INSTRUCTIONS FOR THE TASK: Down to the last line, repeat the data below exactly.

[[ RECORDS FOR THE TASK open ]]

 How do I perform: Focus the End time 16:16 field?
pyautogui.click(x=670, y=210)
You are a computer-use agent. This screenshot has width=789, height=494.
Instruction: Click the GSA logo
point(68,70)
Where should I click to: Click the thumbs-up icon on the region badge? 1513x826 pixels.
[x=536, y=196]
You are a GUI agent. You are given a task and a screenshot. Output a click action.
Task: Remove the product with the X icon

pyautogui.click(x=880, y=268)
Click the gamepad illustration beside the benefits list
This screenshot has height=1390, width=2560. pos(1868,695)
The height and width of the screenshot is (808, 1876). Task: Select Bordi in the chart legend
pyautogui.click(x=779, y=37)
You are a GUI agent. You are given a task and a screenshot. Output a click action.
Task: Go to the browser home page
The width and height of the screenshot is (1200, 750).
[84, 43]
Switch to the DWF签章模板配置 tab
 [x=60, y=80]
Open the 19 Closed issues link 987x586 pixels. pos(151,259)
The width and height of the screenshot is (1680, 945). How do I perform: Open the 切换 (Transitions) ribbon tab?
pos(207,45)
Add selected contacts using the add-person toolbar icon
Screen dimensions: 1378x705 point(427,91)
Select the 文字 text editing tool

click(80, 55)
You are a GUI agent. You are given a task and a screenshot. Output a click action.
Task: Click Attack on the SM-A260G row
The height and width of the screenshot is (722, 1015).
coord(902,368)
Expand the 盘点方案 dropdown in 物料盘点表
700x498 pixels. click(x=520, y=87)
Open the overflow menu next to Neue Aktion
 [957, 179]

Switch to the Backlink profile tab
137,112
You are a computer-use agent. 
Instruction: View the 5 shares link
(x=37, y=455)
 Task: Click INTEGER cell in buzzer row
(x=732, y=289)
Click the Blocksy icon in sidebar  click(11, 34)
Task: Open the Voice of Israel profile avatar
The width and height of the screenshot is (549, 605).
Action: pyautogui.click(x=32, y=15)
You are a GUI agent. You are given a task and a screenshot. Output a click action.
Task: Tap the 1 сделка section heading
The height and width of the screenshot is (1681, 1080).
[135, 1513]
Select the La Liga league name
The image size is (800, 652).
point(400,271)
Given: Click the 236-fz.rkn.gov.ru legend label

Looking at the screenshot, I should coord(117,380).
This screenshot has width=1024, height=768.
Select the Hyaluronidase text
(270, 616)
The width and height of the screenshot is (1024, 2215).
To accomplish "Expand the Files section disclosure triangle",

[[ RECORDS FOR THE TASK closed ]]

WRITTEN RESPONSE:
 How do I perform: Focus the End time 16:16 field?
pyautogui.click(x=670, y=210)
You are a computer-use agent. This screenshot has width=789, height=494.
Instruction: Click the GSA logo
point(68,70)
Where should I click to: Click the thumbs-up icon on the region badge? 1513x826 pixels.
[x=536, y=196]
You are a GUI agent. You are given a task and a screenshot. Output a click action.
Task: Remove the product with the X icon

pyautogui.click(x=880, y=268)
Click the gamepad illustration beside the benefits list
This screenshot has height=1390, width=2560. pos(1868,695)
The height and width of the screenshot is (808, 1876). Task: Select Bordi in the chart legend
pyautogui.click(x=779, y=37)
You are a GUI agent. You are given a task and a screenshot. Output a click action.
Task: Go to the browser home page
The width and height of the screenshot is (1200, 750).
[84, 43]
Switch to the DWF签章模板配置 tab
 [x=60, y=80]
Open the 19 Closed issues link 987x586 pixels. pos(151,259)
The width and height of the screenshot is (1680, 945). How do I perform: Open the 切换 (Transitions) ribbon tab?
pos(207,45)
Add selected contacts using the add-person toolbar icon
Screen dimensions: 1378x705 point(427,91)
Select the 文字 text editing tool

click(80, 55)
You are a GUI agent. You are given a task and a screenshot. Output a click action.
Task: Click Attack on the SM-A260G row
The height and width of the screenshot is (722, 1015).
coord(902,368)
Expand the 盘点方案 dropdown in 物料盘点表
700x498 pixels. click(x=520, y=87)
Open the overflow menu next to Neue Aktion
 [957, 179]

Switch to the Backlink profile tab
137,112
You are a computer-use agent. 
Instruction: View the 5 shares link
(x=37, y=455)
 Task: Click INTEGER cell in buzzer row
(x=732, y=289)
Click the Blocksy icon in sidebar  click(11, 34)
Task: Open the Voice of Israel profile avatar
The width and height of the screenshot is (549, 605).
Action: pyautogui.click(x=32, y=15)
You are a GUI agent. You are given a task and a screenshot. Output a click action.
Task: Tap the 1 сделка section heading
The height and width of the screenshot is (1681, 1080).
[135, 1513]
Select the La Liga league name
The image size is (800, 652).
point(400,271)
Given: Click the 236-fz.rkn.gov.ru legend label

Looking at the screenshot, I should coord(117,380).
This screenshot has width=1024, height=768.
Select the Hyaluronidase text
(270, 616)
The width and height of the screenshot is (1024, 2215).
To accomplish "Expand the Files section disclosure triangle",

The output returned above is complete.